18.Bölüm: Video

22 3 384
                                    

Bu hikayede kişi, kurum ve olaylar tamamıyla hayal ürünü olup gerçeği yansıtmamaktadır.
İyi okumalaarr...




"Doruk!?" Doruk'un gözleri bana döndüğünde benim gözlerim onu tutan Ateş Aktan'a takılmıştı.



Neden gelmişti? Nasıl biliyordu burada olduğumuzu? Doruk'un gözleri arkasına döndüğünde dudakları şaşkınca aralandı. Onun sesine karışan ince ses ile arkamı döndüm. "Ateş Bey!?" Ece tam arabanın önünde şaşkınlıkla Ateş'e bakıyordu. Doruk Ateş'in kolunda olan bedeninin kurtarıp toparlandı.




"Ateş Bey siz neden, nasıl?" "Adamı al arabaya bağlayın. Kameraları hallettiniz mi?" "Ne kamarası?"




Ece'nin sorusu ile önce Ateş'in sonra bizim gözlerimiz apartmanının güvenlik kameralarına takıldı. Üçümüzde hayır, anlamında kafamızı salladığımızda Ateş Aktan umutsuz bir ifade ile dudaklarını araladı.






"Doruk adamı arabaya götür. Ece sizde arabaya bu seferlik kamerayı ben hallettim. Bir daha unutmayın."





***
Doruk sürücü koltuğunda Ateş Aktan yanında Ece ve ben arkadaki lunaparktaki adam tam karşımızda yarı baygın...



Arabada ölüm sessizliği var.





Araba ormanlık yola döndüğünde hepimiz rahatladık ama hala içimiz bir huzursuzluk vardı.



Ateş Aktan bizi nasıl bulunmuştu?




Eve girdiğimizde Doruk ve Ece o adamı depoya götürdü. Ateş Aktan ile yanlız kaldığımde dudaklarım aralandı. "Bizi nasıl buldun?" Bana cevap vermeden depoya ilerledi. Arkasında ilerlerken sorduğum hiç bir soruya cevap vermedi.





Ateş Aktan benimle ilgilenmedi. Merdivenlere geldiğimizde dudaklarından tek bir kelime döküldü. "İşine bak."





Merdivenlerin sonunda Ateş Aktan o iğrenç adamı o halde görünce yüzünde büyük bir şaşkınlık olmuştu.

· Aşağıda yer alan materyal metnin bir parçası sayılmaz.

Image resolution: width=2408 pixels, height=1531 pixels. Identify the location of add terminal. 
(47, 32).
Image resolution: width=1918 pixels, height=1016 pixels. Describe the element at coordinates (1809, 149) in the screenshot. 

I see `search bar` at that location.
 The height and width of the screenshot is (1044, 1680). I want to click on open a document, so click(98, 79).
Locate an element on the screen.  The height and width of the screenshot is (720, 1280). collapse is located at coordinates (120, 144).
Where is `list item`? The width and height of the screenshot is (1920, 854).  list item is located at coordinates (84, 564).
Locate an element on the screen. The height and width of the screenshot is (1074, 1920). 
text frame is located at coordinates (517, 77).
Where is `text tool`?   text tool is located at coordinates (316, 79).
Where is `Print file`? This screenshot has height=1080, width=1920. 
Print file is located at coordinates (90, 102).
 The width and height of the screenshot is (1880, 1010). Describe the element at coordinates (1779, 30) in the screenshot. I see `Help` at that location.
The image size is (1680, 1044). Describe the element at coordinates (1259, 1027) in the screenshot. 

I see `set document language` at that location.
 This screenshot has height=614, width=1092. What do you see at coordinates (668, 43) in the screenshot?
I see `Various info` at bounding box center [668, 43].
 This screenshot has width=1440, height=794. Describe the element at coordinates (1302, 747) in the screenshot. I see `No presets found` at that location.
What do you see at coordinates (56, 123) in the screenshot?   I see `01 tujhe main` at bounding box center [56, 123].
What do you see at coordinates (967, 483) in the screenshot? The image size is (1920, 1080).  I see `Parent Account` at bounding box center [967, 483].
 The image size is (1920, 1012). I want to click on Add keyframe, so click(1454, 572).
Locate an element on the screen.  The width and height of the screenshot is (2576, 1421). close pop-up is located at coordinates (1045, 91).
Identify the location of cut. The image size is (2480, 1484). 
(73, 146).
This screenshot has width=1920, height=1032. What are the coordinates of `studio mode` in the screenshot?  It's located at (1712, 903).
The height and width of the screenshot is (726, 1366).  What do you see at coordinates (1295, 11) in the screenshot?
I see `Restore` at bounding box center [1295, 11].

Bir süre kendine gelemedi. İğrenç adamın Ateş'e attığı çaresiz bakışlara anlam verememiştim. Sanki onu yıllarıdır tanıyormuş gibi bakıyordu.




Depodeki kasvetli havayı bozan Ece'nin sesiydi. Aslında hepimizin merak ettiği bir soru sordu.




"Ateş Bey, kameraları nasıl hallettiniz?" Ateş kısa sürede kendini toplayıp elindeki telefonu Ece'ye uzattı. Bende Ece ve Doruk'un yanına yaklaştığımda ekranda kamera görüntülerini gördüm.



Bugüne ait görüntüler de bizim olduğumuz kısımlar kesilmiş o adam sanki başka bir yöne dönmüş gibiydi. Gözlerimiz şaşkınlıkla açılırken benim şaşırma sebebim farklıydı.



Gözümde 3 yıl önce izlediğim annemin videosu döndüğünde o videonun da kesildiğini fark ettim.



Ateş Aktan bana annemin videosunun tamamını izletmemişti...





Ateş'in adımları merdivenden duyulurken depoda katı, kalın, emir veren sesi yankılandı. "İşini bitirin! Dünyadan bir pislik daha temizlensin. Öyle değil mi Els?





Emir veren tehditkâr sesi kendime gelmeme neden oldu. Bakışlarım Doruk'a döndü. Amacım huzur bulmak, güvende hissetmekti ama o da bana güven sağlayamıyordu. O da buradan neler olduğunu anlayamıyordu...






***
Başkomiser elindeki nota bakarak ne yapması gerektiğini anlamaya çalışıyordu. "Ne olmuş?" "Artık buna seri katil diyebiliriz başkomiserim. Henüz basının haberi yok ama basın bununda aynı kişinin yaptığını öğrenirse durduramayız." Başkomiser yüzünde ki çaresiz ifade ile öldürülen adamın sol göğüsünde ki ateş sembolüne baktı. Geçen sefer ki bıçak ile kazınırken bu sefer kızgın bir şiş ile özenle yakılmıştı.